São mesmo dois grandes quebra-galhos. O problema é que, quanto ao primeiro, é hoje um bem de consumo que nos escraviza. Dia desses, furtaram-me o meu e, sem que tivesse me dado conta disso antes, fiquei a ver navios. Não sabia, juro, o telefone de casa. Do filho, amigos, nem pensar. Foi aí que concluí: somos reféns do aparelhinho. O troço é hoje muito mais que uma conquista da tecnologia. É o sangue das veias conduzido na mão, ou, como é o caso desse meu amigo, no cós da calça. Sem falar que, do topo à base da pirâmide social, todo mundo tem o seu. Para uns o telefone móvel tem mil outras utilidades. Quanto a mim, limito-me à sua função básica, que imagino ser mesmo a de me possibilitar contatos nas necessidades. Para a maioria - as mulheres, então - é bem mais que isso. É adereço, é o brinco nas mãos.

Dia desses, na praia, fiquei reparando. Não há mulher, independentemente da idade, que saiba chegar à praia sem o celular na orelha. Gesticulam, riem, andam, param um pouco. E haja charme. Um jogo de cena, meu Deus, que mais parece “marcação” de teatro. Ficam lindinhas, claro, mas será mesmo que todo mundo resolve ligar exatamente na hora em que se pisa a areia da praia? Sei, não. Ouvi certa vez que é tudo uma encenação mesmo. Aliás, em Iguatu, há um vereador que faz o mesmo que as meninas da praia, disseram-me. No caso, não havendo o sol aberto e o mar cristalino, acontece nos restaurantes. E lá fica o cara, dois para lá, dois para cá, e o cenho franzido, como se daquele contato com o telefone móvel saíssem as mais importantes decisões. Maldade de quem me contou. Vai ver, o rapaz é mesmo empenhado em resolver os pepinos da população.
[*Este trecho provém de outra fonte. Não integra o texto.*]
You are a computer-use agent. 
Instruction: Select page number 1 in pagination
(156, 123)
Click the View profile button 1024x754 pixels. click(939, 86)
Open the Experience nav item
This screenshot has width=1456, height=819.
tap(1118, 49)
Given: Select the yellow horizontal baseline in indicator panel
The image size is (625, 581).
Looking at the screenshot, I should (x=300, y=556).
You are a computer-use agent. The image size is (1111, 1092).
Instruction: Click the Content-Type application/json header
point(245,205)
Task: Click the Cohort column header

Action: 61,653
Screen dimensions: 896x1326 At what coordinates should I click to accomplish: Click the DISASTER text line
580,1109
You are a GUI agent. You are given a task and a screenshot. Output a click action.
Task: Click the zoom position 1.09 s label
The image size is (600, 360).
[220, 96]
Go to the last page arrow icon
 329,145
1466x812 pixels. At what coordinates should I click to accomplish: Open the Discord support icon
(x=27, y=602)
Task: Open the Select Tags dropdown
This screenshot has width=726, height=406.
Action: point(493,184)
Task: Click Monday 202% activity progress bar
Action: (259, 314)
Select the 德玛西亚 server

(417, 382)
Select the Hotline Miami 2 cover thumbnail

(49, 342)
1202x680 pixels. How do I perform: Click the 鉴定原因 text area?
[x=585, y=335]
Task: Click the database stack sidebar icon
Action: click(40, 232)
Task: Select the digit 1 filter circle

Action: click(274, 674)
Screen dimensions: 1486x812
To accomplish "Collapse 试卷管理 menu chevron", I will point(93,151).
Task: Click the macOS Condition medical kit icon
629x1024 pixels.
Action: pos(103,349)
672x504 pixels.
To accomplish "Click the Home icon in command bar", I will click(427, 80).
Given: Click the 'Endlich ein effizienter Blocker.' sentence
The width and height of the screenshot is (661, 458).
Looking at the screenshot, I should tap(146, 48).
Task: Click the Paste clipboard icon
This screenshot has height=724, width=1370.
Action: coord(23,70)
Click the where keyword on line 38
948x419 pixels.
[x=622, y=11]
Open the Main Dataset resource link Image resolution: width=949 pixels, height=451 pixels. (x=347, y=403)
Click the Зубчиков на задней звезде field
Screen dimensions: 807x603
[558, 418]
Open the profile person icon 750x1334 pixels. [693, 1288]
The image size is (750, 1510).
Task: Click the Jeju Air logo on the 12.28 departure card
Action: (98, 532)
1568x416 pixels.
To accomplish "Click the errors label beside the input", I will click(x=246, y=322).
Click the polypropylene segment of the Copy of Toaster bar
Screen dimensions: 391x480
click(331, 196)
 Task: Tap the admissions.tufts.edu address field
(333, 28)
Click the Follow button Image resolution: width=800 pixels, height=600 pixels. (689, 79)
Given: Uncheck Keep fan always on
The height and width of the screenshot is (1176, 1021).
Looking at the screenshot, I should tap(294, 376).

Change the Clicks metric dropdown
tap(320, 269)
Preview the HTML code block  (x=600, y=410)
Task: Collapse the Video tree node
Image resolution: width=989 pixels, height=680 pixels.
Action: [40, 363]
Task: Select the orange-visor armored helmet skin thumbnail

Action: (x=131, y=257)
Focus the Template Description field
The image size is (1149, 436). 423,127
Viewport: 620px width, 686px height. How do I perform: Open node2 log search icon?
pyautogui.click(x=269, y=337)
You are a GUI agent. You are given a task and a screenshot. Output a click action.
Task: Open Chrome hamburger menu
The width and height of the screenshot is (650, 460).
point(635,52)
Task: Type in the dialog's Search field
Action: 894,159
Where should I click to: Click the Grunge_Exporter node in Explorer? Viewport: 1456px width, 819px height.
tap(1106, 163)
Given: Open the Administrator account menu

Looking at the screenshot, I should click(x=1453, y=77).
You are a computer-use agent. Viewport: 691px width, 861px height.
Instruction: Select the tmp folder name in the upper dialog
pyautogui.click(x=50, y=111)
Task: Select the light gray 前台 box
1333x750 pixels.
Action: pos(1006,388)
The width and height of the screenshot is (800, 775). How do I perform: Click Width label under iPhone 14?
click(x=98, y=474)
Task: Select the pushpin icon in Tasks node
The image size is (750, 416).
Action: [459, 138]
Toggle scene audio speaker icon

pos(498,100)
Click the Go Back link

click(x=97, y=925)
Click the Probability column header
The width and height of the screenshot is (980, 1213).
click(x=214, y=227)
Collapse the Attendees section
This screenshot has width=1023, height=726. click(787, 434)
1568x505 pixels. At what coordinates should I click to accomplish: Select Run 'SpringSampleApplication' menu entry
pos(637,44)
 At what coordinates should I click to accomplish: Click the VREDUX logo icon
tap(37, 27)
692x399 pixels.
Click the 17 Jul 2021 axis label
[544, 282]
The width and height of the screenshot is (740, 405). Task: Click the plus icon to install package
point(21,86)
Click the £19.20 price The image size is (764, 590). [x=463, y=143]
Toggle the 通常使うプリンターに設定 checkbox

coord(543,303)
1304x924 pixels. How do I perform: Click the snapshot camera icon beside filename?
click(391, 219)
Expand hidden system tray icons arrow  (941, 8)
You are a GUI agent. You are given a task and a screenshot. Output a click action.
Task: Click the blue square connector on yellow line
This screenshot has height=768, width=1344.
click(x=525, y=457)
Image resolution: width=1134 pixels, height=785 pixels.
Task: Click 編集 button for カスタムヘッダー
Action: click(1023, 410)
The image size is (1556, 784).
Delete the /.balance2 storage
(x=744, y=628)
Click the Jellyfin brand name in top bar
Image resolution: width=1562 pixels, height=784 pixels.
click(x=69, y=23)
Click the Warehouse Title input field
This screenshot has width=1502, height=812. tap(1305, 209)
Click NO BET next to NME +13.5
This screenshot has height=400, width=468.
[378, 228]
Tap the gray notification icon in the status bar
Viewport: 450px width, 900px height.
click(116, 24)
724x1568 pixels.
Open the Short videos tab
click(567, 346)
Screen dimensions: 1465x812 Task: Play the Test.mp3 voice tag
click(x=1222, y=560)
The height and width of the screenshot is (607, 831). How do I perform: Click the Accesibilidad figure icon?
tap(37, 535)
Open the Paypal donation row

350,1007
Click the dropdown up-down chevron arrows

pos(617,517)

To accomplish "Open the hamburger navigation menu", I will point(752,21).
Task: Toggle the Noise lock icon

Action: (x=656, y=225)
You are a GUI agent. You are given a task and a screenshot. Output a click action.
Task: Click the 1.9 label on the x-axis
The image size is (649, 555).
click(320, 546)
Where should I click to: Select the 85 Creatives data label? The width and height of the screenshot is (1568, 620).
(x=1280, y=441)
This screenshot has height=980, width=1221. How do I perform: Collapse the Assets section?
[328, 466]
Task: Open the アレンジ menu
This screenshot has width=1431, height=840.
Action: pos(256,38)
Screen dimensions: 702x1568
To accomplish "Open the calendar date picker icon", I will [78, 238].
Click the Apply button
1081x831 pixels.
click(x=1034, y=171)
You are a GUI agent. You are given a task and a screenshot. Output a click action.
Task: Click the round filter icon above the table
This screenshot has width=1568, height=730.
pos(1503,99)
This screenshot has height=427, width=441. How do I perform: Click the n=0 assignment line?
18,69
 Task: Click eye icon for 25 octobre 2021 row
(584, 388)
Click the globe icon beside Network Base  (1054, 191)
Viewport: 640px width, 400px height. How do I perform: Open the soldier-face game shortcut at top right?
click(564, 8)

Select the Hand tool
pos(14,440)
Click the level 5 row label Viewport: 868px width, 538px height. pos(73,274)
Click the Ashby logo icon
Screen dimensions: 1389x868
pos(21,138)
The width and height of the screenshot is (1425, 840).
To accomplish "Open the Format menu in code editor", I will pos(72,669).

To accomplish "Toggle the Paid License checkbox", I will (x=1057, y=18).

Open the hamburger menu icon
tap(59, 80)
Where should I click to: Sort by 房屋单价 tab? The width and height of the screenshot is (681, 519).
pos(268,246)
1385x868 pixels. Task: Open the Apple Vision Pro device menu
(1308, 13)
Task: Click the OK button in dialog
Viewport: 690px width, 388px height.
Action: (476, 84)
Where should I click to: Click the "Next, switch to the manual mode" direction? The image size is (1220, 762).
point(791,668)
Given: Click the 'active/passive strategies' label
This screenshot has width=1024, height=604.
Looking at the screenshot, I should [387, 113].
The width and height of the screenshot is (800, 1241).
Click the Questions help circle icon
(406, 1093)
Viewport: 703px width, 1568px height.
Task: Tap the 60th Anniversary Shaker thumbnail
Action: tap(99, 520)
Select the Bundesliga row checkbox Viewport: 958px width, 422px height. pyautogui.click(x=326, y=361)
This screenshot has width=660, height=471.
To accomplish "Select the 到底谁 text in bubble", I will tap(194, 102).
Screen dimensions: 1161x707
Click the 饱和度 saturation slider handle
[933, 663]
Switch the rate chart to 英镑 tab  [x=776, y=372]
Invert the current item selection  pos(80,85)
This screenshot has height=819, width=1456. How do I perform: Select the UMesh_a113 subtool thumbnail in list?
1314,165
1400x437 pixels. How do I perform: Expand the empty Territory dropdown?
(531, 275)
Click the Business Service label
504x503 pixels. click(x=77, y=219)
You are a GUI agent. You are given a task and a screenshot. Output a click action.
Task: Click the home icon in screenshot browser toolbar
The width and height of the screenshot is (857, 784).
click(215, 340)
Uma cronista gaúcha outro dia comentou sobre o assunto. “Quando vejo alguém checando suas mensagens a todo minuto e fazendo ligações triviais em público, não imagino estar diante de uma pessoa ocupada e poderosa, e sim de uma pessoa rendida: alguém que não possui mais controle sobre seu tempo, alguém que não consegue mais ficar em silêncio e em privacidade”. Bate, Marta. É isso mesmo. E já que falei dessa belíssima escritora, termino com suas palavras: Os celulares estão cada dia menores e mais fininhos. Mas são eles que estão botando muita gente na palma da mão. Sobre o moto-táxi, escreveremos depois.